Exercise requirements :: Which of the lines in the listing that follows hold "agent"? Pull each one out.

Exercise material ::
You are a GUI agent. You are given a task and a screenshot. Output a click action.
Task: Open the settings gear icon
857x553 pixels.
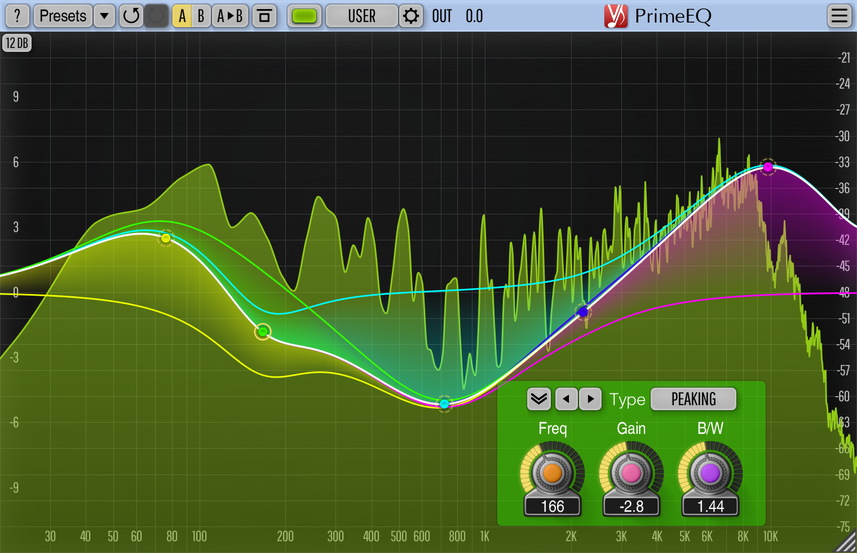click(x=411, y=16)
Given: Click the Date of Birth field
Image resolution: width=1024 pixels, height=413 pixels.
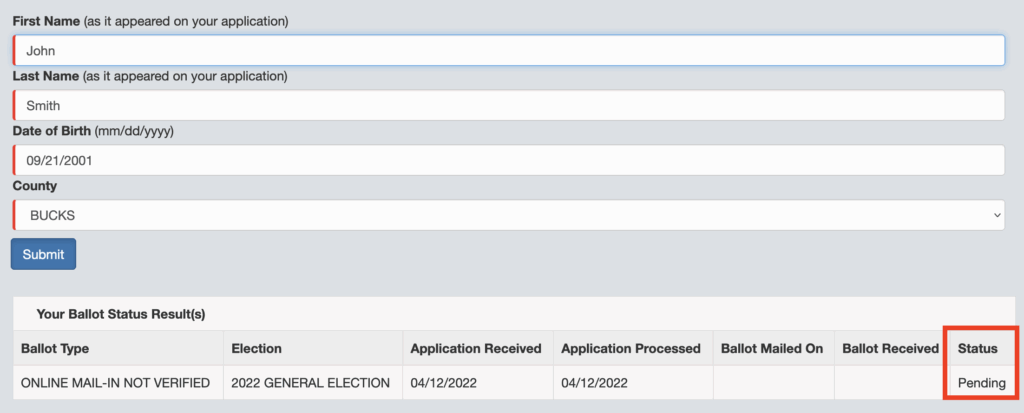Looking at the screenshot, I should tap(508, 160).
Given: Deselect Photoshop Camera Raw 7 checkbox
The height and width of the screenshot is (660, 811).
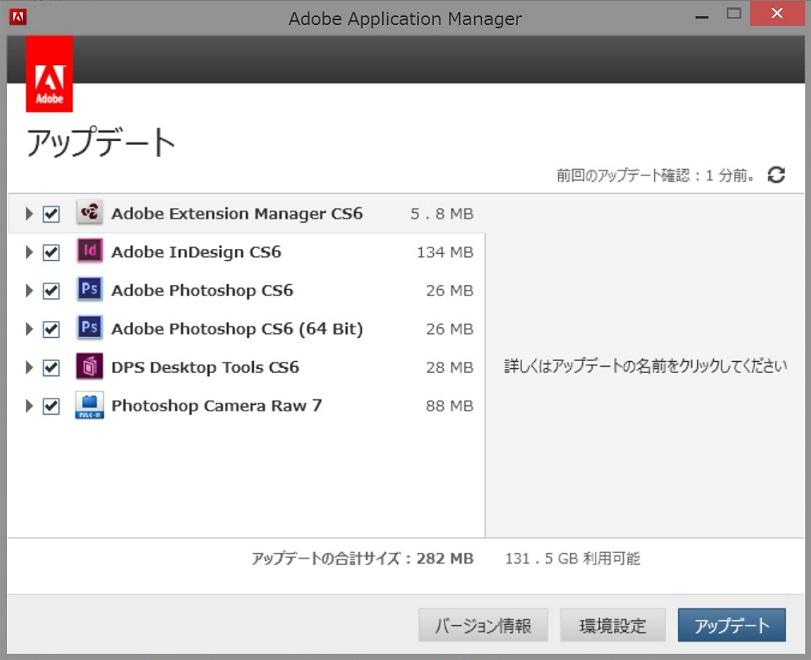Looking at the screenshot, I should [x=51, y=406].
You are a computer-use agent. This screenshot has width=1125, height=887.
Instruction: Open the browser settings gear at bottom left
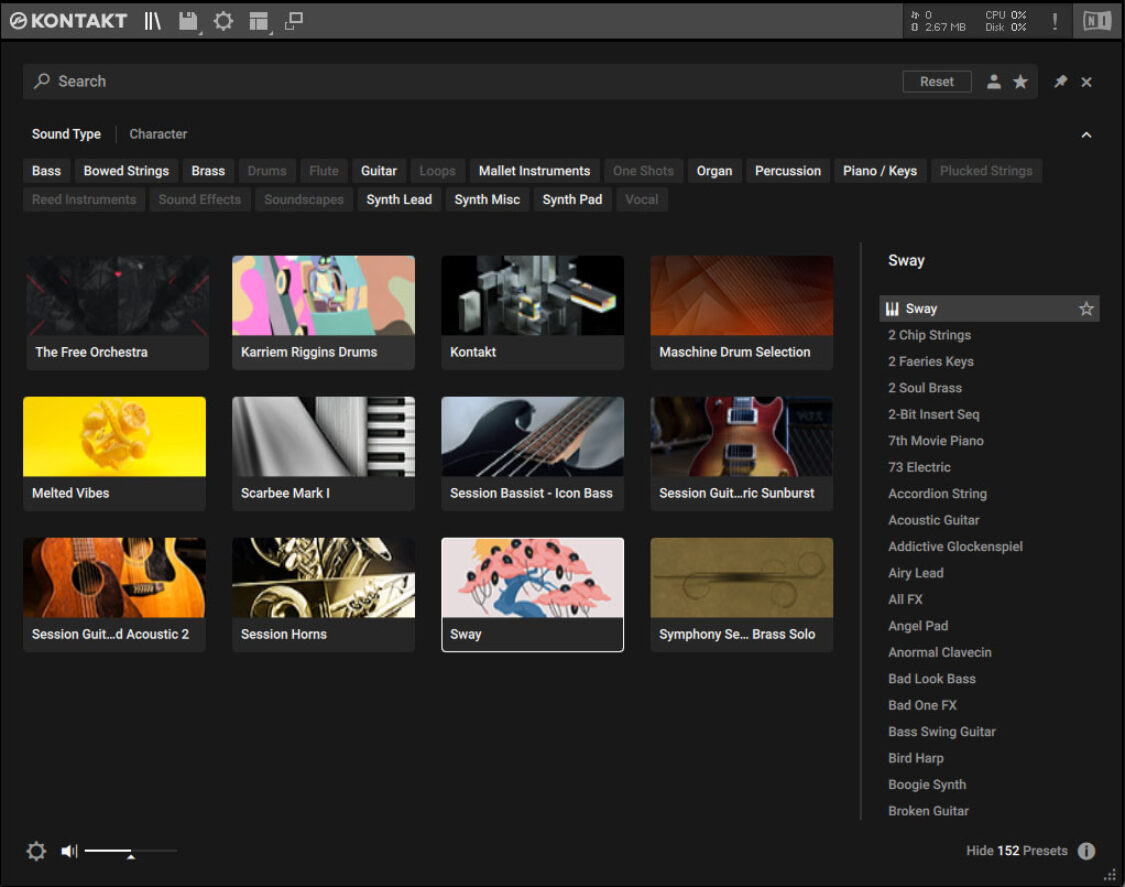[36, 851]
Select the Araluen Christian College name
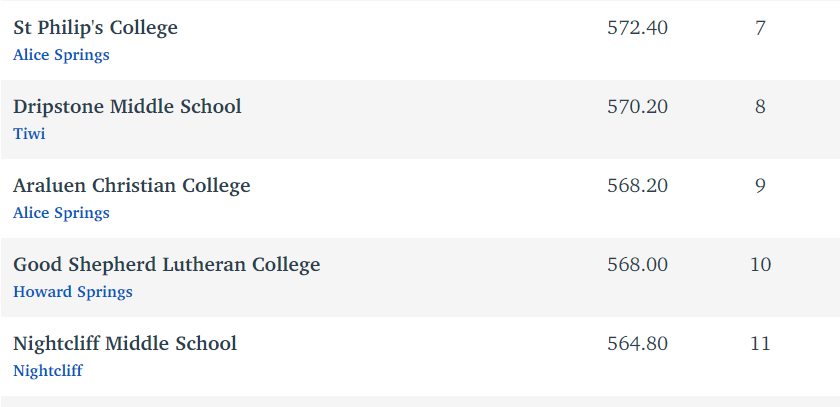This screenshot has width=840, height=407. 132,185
* * *
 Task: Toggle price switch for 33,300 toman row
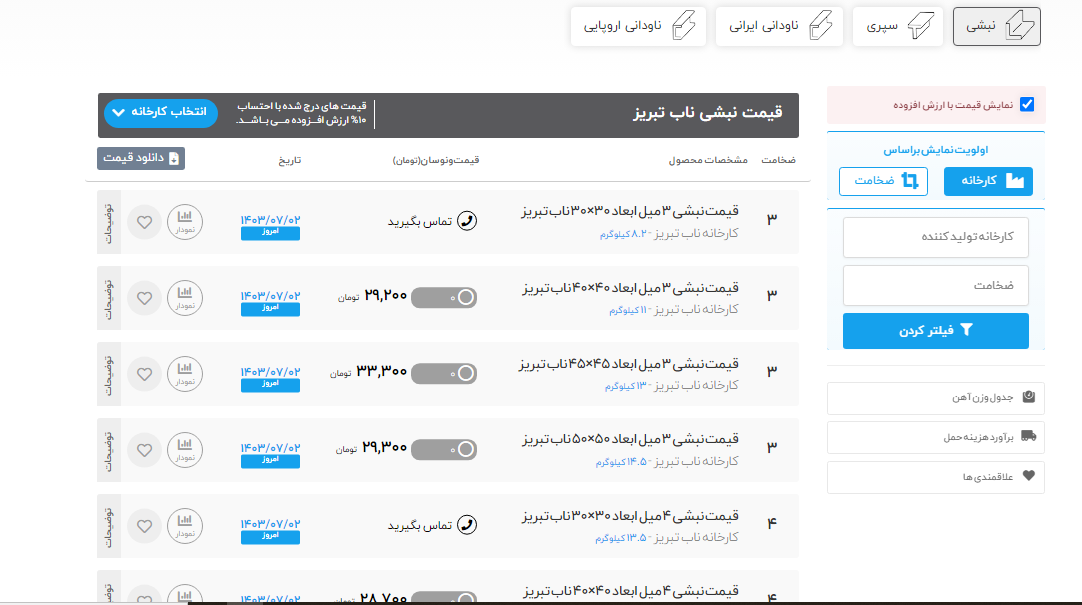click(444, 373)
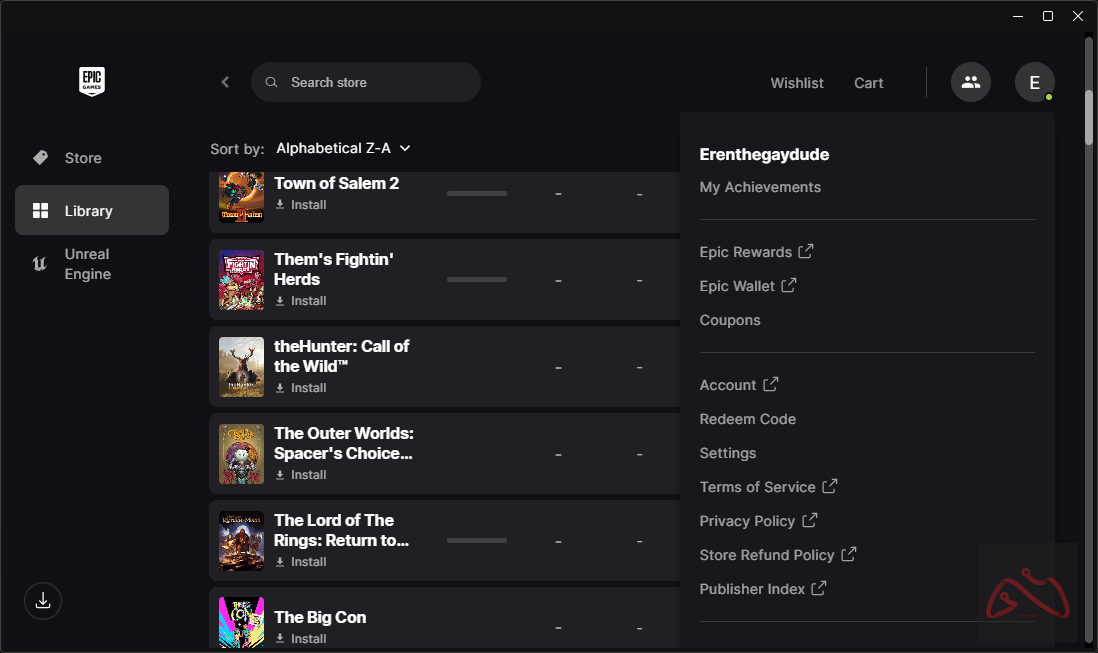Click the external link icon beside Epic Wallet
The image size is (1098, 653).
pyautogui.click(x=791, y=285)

Response to this exercise ::
You are a GUI agent. You are given a task and a screenshot. Output a click action.
You are a computer-use agent. This screenshot has width=1125, height=887.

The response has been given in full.